Task prompt: Recast the listing from the line with "has height=1080, width=1920." to the line with "tab-html-imagen: S html — Insertar imagen en un el ✕ is" as a Markdown table with the columns Number and Line, one row per line, skipping blank lines and leaving out the pictures.

--- Material provided ---

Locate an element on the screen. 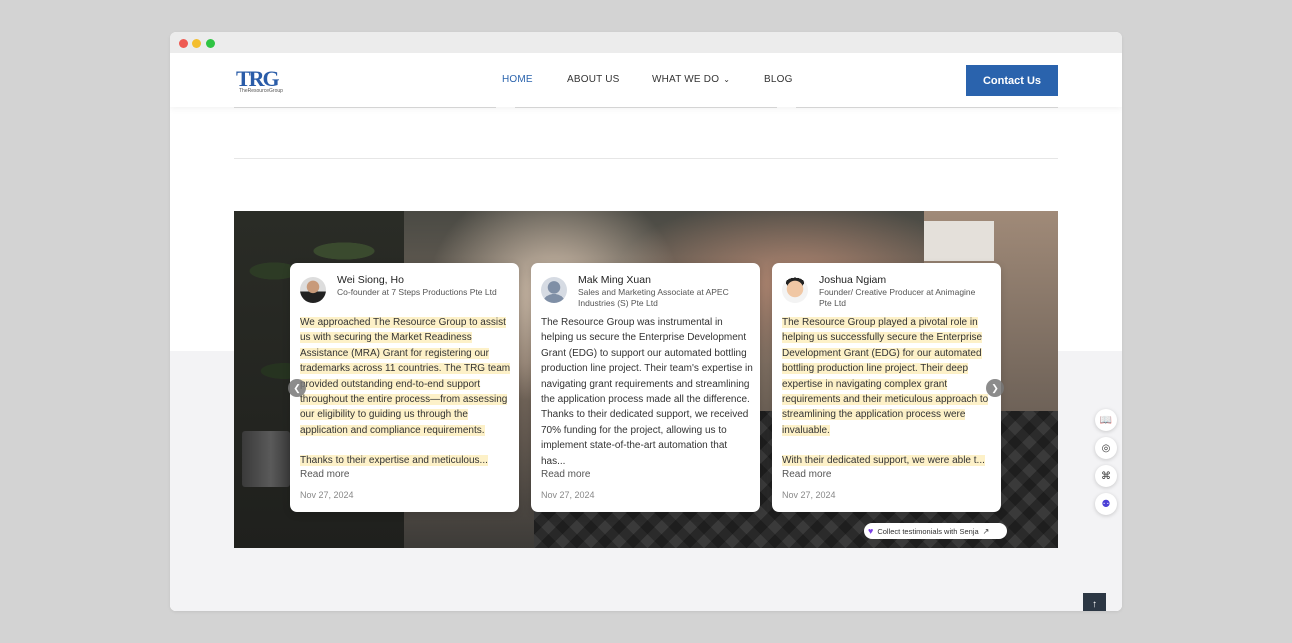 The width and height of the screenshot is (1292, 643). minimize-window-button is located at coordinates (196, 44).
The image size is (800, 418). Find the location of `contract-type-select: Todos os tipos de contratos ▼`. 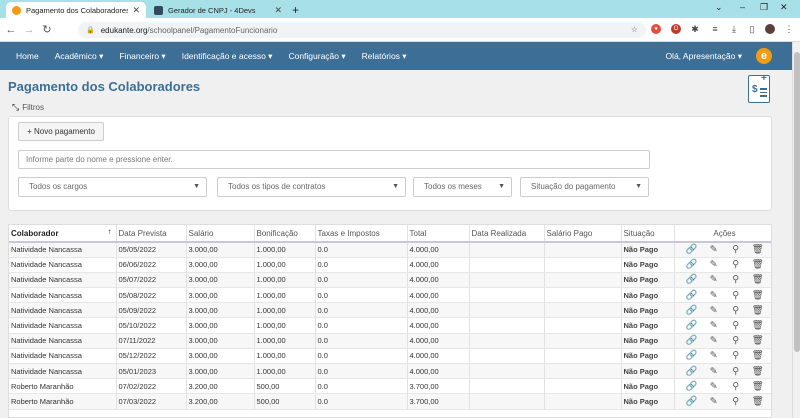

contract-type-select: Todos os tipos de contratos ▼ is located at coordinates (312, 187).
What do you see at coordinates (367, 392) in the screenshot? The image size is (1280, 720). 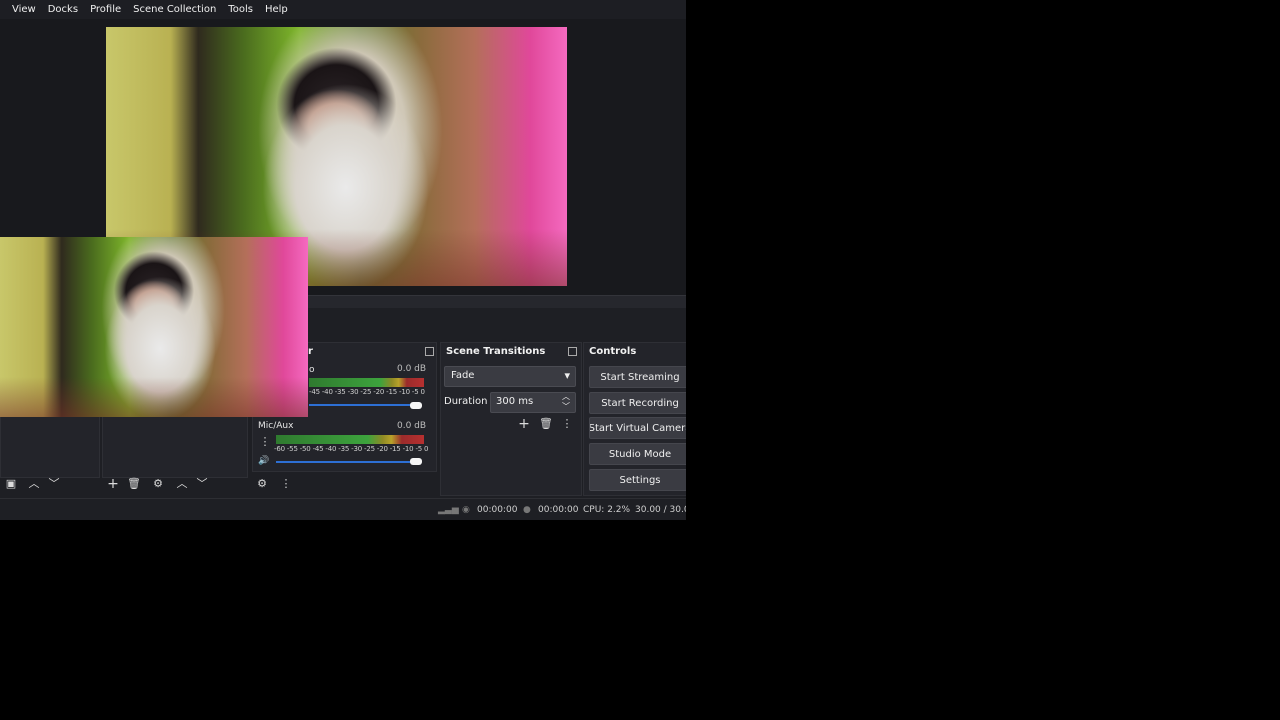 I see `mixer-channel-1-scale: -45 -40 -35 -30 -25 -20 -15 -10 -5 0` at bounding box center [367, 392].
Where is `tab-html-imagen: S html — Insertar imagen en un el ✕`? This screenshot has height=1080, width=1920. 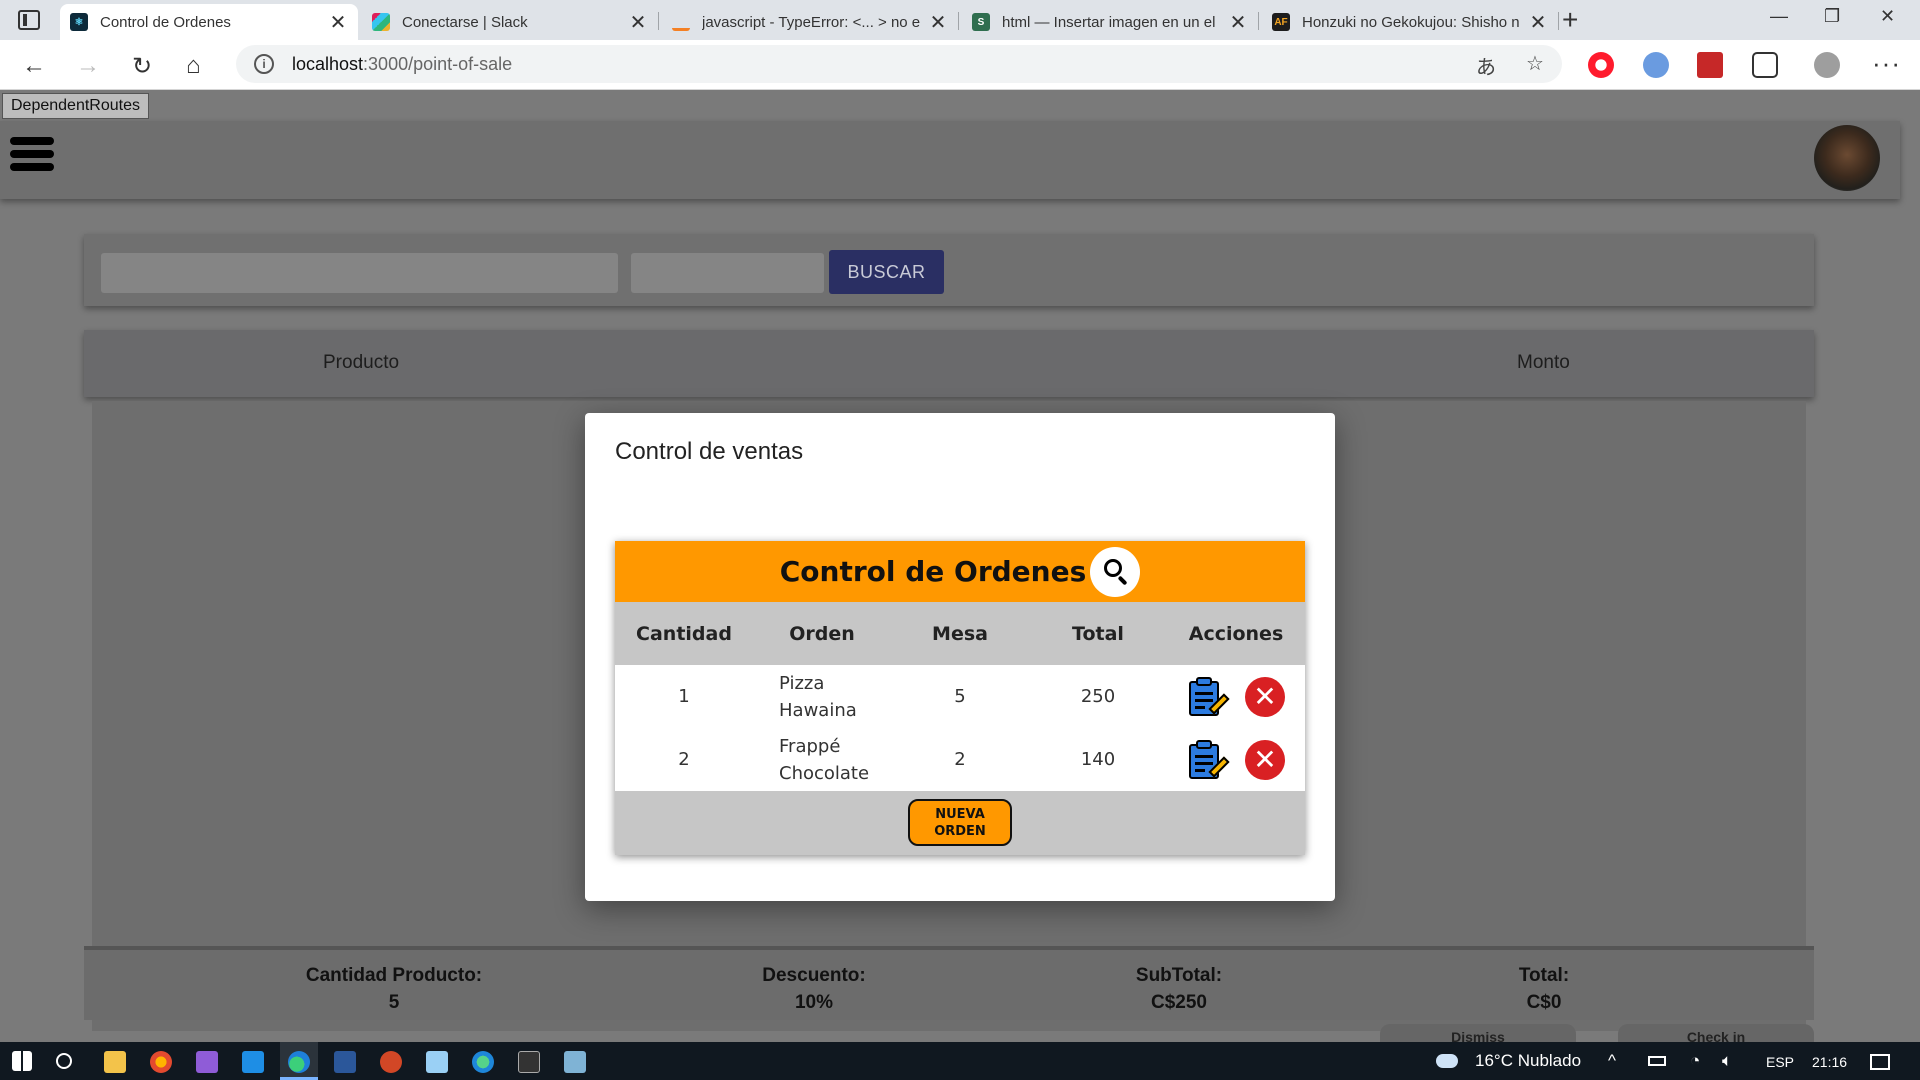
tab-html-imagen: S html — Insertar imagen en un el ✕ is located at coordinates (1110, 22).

---
--- Material provided ---

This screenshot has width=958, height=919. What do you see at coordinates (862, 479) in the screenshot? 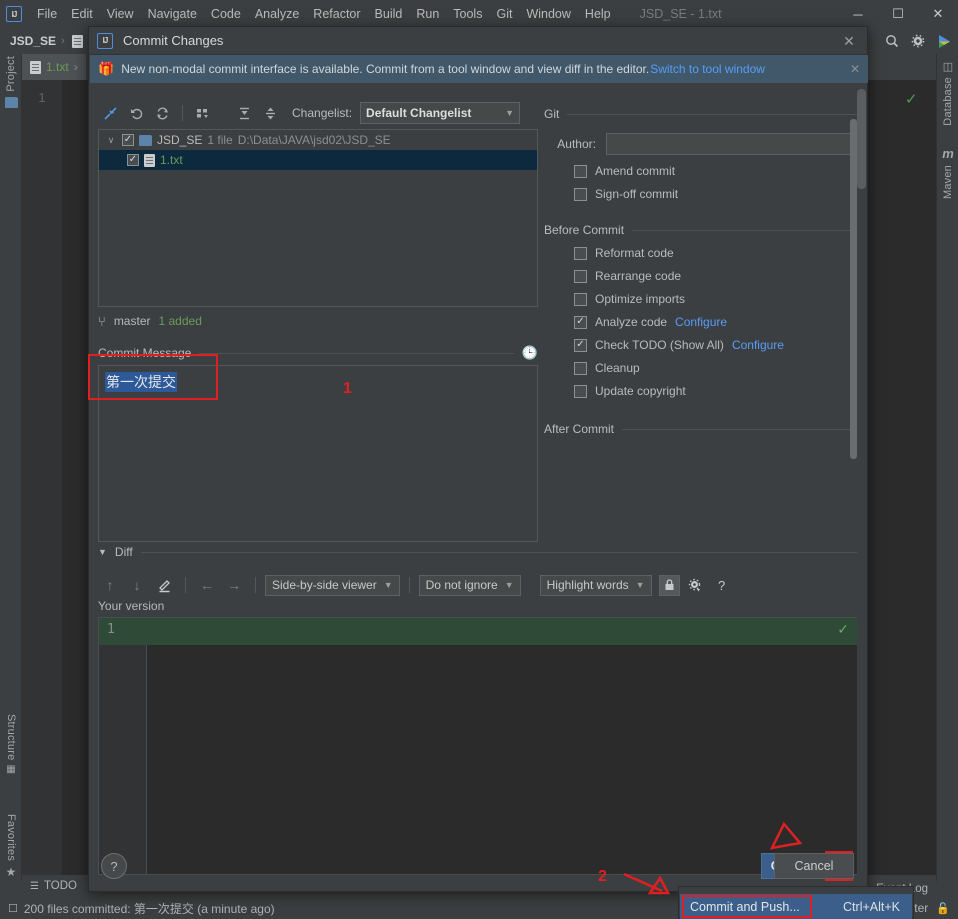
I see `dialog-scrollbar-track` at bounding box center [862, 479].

---

Result:
| Number | Line |
|---|---|
| 1 | Where is `tab-html-imagen: S html — Insertar imagen en un el ✕`? This screenshot has height=1080, width=1920.  |
| 2 | tab-html-imagen: S html — Insertar imagen en un el ✕ is located at coordinates (1110, 22). |